E mesmo sem acessar essas partes “chatas” de leitura, basta conversar com os outros personagens, principais ou coadjuvantes, e explorar as opções de respostas possíveis na Conversation Wheel para descobrir, através de diálogos com dublagens primorosas, tudo sobre tudo. Diferente de alguns outros jogos que gostam de pensar que têm uma boa história, dez minutos de diálogos em Mass Effect são dez minutos de diversão e entretenimento, assim como seriam em um bom filme (só que com você escolhendo as suas respostas).

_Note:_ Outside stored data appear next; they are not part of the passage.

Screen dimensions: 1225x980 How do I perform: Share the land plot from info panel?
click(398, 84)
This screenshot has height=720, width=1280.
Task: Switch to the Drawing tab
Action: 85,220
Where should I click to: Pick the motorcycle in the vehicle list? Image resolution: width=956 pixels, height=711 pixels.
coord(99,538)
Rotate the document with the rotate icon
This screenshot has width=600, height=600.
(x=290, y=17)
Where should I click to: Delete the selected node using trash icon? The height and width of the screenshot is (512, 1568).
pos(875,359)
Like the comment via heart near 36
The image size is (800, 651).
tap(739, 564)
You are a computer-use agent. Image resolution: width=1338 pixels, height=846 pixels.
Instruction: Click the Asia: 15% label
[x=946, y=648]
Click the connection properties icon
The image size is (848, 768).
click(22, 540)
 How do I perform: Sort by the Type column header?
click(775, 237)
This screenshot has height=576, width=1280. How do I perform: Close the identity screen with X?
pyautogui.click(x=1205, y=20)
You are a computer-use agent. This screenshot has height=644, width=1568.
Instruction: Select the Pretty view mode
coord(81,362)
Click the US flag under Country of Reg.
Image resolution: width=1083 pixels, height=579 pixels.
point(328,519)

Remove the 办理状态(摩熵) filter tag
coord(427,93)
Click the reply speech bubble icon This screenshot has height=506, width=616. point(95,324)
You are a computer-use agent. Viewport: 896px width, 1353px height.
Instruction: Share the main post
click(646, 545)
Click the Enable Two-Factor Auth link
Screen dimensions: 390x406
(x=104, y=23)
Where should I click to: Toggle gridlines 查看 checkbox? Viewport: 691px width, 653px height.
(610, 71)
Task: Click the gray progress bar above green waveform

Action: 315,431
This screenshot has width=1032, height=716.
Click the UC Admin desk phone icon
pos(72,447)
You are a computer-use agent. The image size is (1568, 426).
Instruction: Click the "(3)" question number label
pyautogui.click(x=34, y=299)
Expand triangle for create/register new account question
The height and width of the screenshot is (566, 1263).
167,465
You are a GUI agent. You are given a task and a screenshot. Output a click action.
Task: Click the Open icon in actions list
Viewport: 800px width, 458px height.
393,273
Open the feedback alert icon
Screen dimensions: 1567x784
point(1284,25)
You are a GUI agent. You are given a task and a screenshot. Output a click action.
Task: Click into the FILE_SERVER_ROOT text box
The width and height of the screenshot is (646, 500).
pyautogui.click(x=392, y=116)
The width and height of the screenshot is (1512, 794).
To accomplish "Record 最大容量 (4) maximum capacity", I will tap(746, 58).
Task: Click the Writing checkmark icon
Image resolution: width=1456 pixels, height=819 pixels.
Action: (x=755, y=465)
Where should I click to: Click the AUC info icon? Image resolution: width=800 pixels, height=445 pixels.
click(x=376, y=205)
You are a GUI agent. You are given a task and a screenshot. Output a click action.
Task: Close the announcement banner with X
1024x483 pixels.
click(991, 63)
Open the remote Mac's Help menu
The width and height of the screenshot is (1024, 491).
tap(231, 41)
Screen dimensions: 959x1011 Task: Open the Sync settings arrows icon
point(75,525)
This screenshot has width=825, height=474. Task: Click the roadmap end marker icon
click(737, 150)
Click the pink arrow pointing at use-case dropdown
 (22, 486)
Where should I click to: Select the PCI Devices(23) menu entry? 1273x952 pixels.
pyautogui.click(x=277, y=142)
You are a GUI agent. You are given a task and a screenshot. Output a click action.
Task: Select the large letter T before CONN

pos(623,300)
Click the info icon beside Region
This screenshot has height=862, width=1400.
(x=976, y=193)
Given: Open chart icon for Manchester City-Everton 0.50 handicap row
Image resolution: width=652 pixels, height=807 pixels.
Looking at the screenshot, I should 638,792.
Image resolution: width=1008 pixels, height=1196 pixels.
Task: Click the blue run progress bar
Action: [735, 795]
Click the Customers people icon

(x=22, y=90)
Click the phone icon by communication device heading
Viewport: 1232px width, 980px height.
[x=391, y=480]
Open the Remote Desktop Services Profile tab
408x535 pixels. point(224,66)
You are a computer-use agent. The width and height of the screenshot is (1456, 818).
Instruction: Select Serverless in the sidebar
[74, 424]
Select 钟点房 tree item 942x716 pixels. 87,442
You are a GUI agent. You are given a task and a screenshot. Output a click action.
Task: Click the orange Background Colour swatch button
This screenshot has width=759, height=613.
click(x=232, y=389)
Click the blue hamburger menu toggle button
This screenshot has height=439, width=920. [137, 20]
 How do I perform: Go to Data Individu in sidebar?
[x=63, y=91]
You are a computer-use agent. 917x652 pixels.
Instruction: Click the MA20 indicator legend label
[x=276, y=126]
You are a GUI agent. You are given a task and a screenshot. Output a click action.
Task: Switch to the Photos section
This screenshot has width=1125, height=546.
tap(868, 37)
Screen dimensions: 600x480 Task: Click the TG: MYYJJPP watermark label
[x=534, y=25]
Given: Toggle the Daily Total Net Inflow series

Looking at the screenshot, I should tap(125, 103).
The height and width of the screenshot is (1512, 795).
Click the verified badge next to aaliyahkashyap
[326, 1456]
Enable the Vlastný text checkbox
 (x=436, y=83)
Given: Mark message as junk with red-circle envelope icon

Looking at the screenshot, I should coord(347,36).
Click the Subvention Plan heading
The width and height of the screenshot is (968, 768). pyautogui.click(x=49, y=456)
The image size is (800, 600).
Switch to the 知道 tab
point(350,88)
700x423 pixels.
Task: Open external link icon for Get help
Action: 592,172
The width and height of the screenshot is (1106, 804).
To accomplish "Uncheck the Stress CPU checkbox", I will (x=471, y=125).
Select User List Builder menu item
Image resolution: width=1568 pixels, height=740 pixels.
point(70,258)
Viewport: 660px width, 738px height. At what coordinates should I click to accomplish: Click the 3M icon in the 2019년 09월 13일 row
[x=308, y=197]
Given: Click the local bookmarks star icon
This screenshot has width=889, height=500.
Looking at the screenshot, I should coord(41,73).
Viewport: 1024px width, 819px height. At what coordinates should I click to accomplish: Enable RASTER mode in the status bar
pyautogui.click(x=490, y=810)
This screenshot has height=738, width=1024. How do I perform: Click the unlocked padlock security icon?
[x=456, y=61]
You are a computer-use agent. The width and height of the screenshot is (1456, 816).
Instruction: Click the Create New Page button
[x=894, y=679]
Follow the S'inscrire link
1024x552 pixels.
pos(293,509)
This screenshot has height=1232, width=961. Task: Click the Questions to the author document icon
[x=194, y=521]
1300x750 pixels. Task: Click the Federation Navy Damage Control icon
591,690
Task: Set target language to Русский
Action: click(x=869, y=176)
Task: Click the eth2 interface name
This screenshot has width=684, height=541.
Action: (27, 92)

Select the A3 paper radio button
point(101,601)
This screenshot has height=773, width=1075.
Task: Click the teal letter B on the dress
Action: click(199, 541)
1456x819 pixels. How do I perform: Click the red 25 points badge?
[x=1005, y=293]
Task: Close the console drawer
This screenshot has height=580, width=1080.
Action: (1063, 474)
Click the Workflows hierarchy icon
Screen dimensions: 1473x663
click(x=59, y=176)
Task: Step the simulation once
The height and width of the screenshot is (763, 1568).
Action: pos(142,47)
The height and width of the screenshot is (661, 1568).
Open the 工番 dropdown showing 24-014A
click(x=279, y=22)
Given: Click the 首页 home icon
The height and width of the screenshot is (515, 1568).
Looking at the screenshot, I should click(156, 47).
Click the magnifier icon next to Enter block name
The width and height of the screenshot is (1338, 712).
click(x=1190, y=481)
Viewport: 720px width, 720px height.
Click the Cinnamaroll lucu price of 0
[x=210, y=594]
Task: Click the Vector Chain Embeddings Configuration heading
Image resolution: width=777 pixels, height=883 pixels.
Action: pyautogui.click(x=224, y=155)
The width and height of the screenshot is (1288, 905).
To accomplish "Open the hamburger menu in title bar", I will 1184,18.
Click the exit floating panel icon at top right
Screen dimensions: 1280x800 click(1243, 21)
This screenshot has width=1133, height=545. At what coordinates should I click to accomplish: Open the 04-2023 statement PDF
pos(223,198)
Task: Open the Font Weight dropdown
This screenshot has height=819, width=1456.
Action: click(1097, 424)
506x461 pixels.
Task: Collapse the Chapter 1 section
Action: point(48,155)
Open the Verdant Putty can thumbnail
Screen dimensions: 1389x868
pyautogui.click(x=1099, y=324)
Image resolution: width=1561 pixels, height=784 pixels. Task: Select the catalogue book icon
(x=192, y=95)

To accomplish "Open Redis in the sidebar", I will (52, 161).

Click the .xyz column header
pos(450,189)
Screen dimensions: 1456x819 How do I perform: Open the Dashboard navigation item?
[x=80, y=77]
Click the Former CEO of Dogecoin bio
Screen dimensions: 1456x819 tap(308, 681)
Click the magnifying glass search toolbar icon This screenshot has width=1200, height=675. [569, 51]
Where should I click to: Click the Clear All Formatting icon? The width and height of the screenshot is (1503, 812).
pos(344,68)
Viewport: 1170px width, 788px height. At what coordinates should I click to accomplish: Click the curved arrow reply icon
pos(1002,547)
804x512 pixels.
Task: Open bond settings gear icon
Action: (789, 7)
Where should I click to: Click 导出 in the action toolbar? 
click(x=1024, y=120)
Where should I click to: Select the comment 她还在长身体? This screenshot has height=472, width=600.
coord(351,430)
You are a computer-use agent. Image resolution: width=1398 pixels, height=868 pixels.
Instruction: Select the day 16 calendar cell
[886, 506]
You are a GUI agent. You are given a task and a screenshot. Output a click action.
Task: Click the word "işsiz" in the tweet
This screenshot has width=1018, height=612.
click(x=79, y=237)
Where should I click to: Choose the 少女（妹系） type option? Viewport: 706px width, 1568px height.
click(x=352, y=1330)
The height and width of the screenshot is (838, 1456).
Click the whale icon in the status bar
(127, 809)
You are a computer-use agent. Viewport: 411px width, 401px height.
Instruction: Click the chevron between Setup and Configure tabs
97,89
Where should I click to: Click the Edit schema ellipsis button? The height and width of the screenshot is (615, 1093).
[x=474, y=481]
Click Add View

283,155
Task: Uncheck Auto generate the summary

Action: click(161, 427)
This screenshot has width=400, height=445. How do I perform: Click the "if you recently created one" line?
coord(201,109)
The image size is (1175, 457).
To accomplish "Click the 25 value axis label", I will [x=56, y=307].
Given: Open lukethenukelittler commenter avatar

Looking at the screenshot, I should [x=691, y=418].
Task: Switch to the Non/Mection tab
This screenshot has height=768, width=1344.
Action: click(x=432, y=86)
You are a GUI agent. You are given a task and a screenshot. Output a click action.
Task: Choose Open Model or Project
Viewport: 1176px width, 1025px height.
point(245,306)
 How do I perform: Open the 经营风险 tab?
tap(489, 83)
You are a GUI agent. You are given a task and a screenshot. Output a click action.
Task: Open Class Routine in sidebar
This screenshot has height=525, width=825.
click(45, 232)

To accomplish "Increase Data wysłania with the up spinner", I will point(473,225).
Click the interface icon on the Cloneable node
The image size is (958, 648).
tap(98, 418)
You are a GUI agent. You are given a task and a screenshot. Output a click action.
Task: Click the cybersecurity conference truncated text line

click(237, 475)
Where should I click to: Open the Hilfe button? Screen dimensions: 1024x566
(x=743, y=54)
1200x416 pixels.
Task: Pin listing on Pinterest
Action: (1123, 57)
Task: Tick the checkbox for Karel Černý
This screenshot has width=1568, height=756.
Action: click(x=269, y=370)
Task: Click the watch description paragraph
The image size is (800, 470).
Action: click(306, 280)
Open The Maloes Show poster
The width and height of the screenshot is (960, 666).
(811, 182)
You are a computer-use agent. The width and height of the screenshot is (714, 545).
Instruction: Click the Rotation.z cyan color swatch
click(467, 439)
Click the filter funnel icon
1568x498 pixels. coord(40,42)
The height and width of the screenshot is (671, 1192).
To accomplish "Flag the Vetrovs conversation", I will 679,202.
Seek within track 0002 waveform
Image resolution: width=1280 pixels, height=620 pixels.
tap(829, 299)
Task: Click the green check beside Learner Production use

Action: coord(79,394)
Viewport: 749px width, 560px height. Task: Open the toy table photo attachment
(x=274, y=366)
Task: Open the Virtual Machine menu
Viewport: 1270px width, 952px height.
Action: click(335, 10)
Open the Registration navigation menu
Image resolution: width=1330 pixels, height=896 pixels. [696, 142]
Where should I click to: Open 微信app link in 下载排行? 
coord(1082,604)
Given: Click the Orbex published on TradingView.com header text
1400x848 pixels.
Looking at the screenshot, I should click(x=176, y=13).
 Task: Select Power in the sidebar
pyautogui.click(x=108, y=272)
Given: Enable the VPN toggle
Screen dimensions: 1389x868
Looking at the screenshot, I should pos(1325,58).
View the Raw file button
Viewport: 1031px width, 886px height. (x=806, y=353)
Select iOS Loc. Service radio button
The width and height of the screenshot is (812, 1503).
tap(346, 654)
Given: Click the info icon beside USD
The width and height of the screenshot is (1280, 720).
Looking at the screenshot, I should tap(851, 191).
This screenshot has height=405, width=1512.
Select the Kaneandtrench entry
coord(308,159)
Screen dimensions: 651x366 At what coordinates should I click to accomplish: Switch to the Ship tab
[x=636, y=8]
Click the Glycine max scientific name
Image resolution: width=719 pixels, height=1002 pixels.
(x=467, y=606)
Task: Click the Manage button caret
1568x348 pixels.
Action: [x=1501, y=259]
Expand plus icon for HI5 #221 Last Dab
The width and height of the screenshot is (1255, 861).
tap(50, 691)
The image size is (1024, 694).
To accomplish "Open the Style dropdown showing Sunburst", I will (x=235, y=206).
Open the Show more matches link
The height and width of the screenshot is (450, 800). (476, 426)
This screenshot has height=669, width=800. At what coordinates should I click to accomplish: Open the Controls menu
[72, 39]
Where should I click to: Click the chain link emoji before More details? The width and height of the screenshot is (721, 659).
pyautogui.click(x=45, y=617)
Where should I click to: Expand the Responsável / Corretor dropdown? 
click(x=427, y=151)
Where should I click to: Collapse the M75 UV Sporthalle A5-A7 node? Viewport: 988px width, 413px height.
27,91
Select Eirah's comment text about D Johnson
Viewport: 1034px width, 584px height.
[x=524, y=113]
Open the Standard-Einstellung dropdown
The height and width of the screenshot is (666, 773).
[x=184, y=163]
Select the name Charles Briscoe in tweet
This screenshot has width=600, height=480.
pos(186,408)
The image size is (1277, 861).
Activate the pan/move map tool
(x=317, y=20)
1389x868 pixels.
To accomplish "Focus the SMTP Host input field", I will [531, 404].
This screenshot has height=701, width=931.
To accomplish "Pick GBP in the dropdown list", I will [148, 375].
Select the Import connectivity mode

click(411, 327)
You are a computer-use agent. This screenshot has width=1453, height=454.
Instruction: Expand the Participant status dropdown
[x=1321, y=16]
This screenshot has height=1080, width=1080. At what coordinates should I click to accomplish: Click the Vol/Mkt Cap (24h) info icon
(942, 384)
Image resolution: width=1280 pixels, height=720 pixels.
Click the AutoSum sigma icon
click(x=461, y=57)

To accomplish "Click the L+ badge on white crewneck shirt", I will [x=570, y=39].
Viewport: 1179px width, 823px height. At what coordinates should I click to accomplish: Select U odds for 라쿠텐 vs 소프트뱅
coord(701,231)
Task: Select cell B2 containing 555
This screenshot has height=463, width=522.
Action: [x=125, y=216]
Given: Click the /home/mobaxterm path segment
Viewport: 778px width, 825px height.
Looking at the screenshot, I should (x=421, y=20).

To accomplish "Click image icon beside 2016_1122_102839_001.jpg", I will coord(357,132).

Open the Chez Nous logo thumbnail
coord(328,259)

Falando sobre a Conversation Wheel, apesar dela ser um dos maiores destaques do jogo, inaugurando uma maneira não tediosa de escolher a sua próxima resposta, eu tenho lá as minhas críticas a ela. A partir do momento em que você começa um personagem certinho, justo, que ajuda a todos e é educado, você está meio preso a este alinhamento chamado Paragon, porque vai querer desbloquear as “respostas definitivas de Paragon”. Se você fizer um personagem mal educado e cheio de malícia no coração (um Renegade), idem. Nenhum dos dois caminhos é ruim, o que é ruim é ter que escolher um e ficar nele. Sentir que o jogo de certa forma te pune por alternar entre essas duas personalidades da forma que uma pessoa normal alternaria. Afinal, por mais educado que eu seja, de vez em quando eu posso querer estourar e mandar um krogan abusado tomar no olho do cu, se é que eles têm isso.

Apesar das pequenas falhas, comuns a qualquer obra-prima de qualquer vertente artística, Mass Effect ressoa em mim como um marco de vida. Um jogo contra o qual eu vou passar a comparar qualquer outro jogo que se proponha a contar uma boa história. Ainda há muita coisa boa que eu poderia falar sobre o jogo, mas já acredito que esta resenha está redundante o suficiente. Elogiar Mass Effect é chover no molhado. Jogue.